One focus of epigenetic research is chemical entities known as methyl groups, which become attached to DNA and alter its identity. Adding a methyl group to the DNA letter “C” gives a new letter — “methyl-C”.

These epigenetic changes can act a little like volume switches, controlling the activity of individual genes. They appear to be closely linked to some diseases. Certain patterns of methyl groups becoming attached to a cell’s DNA are associated with cancer, for instance.

They also play a role in aging. As we grow older, the patterns of methyl groups attached to our DNA alter. By analyzing these changes, it is possible to estimate a cell’s “biological age”.

This raises a question: could we monitor and perhaps even modify our epigenetics to lead healthier, longer lives?

Balasubramanian says that Cambridge Epigenetix has developed a new sequencing technology that will simultaneously decode a person’s epigenetics and genetics.

“There’s now some hardened technology that will sequence the genetic letters and epigenetic letters at the same time — you can think of this as sort of a five-letter or six-letter sequencing technology,” he said.

Having readouts of a person’s epigenetics may provide early warnings of disease. “There’s already evidence that methylation [the addition of methyl groups to DNA] gives information about disease biology that can be useful,” he added.
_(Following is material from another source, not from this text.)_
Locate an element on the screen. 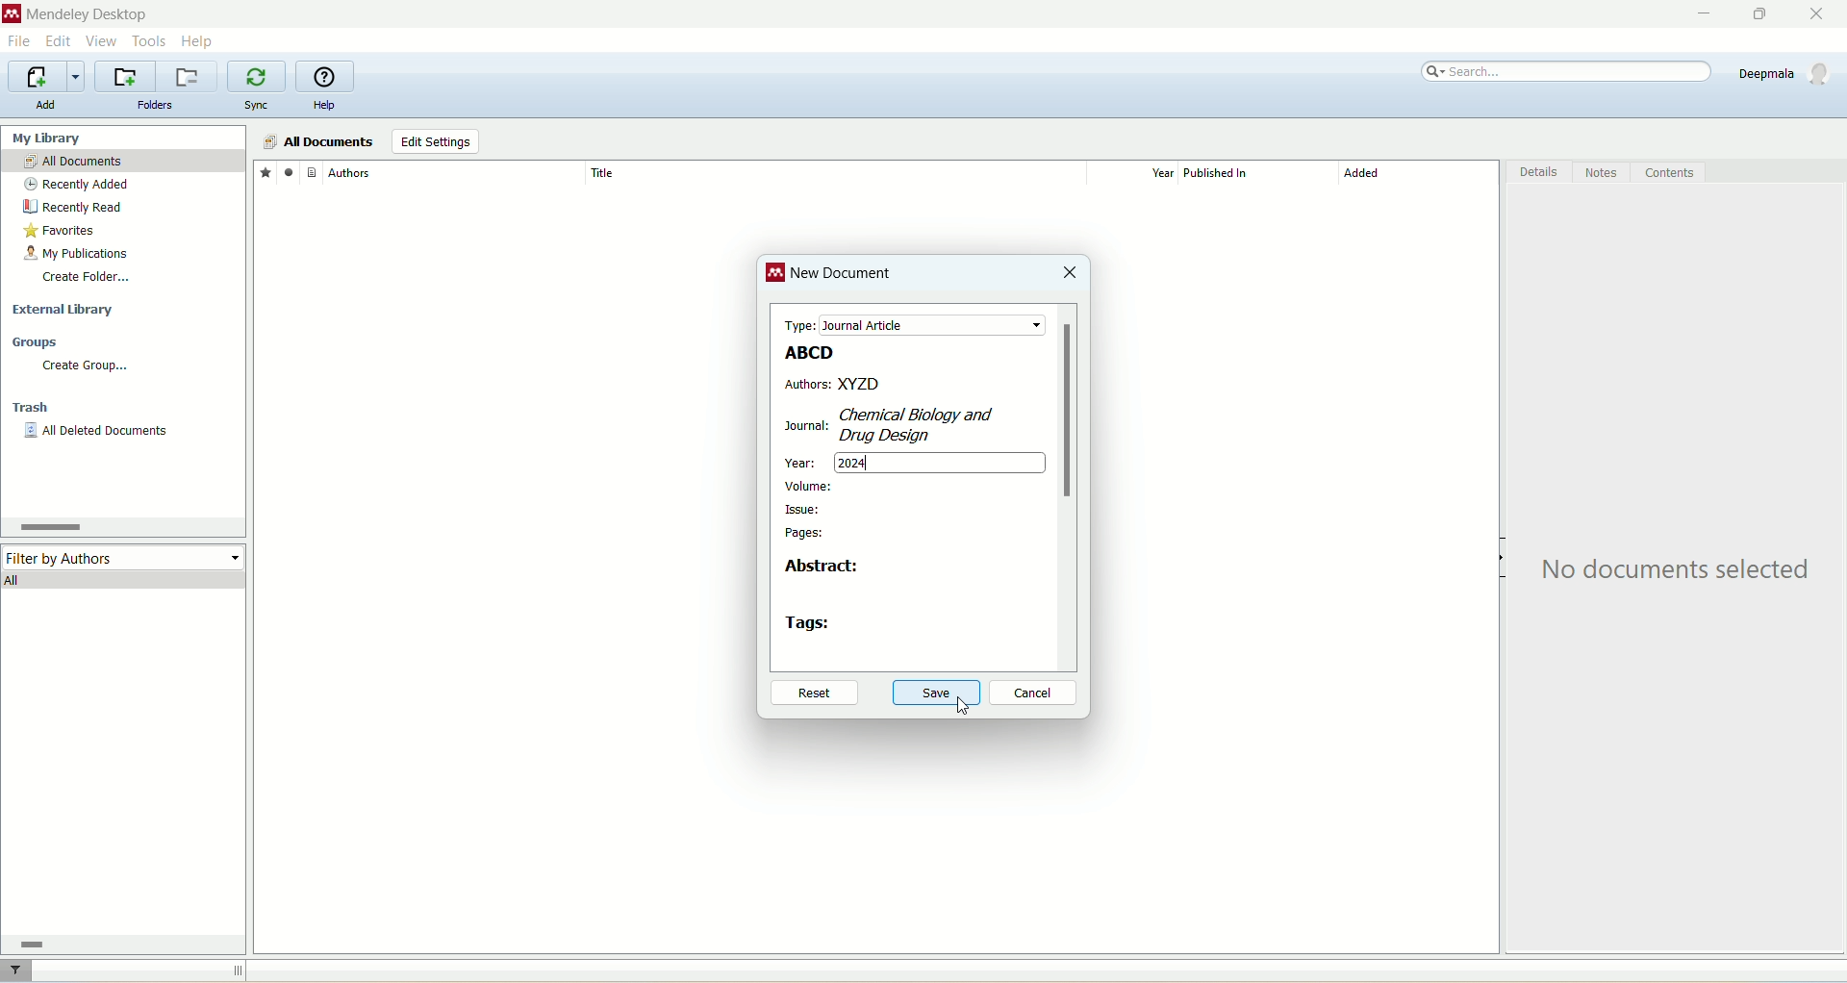 This screenshot has height=983, width=1847. reset is located at coordinates (812, 695).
Balasubramanian, who is a professor at the University of Cambridge, says he is regarded as something of a maverick thinker, but his work has already transformed genetics research. NGS, which he helped to create, has led to more than a million-fold increase in the speed at which DNA code can be read. It is a cornerstone of the rapidly growing field of personalized medicine, in which treatments are tailored to an individual’s DNA.

The first human genome was sequenced in 2000 after a decade of work that cost a billion dollars. Today a single machine using NGS technology can sequence 48 human genomes in 48 hours, at a cost of less than $1,000 each.

In 2007 Solexa, the company Balasubramanian co-founded to develop NGS, was sold for about $600 million.

“What we hope to empower people to do is to sequence the genetic letters and multiple epigenetic letters simultaneously. By doing so, you extract much more informational content from the DNA in your experiment or from your patients. I’m very excited about this,” Balasubramanian said.

“We do have a technology that I think will allow researchers who do conventional next-generation sequencing to do epigenetic information retrieval at the same time, without having to have a major shift in how they go about things . . . This technological capability will be made available to researchers very soon.”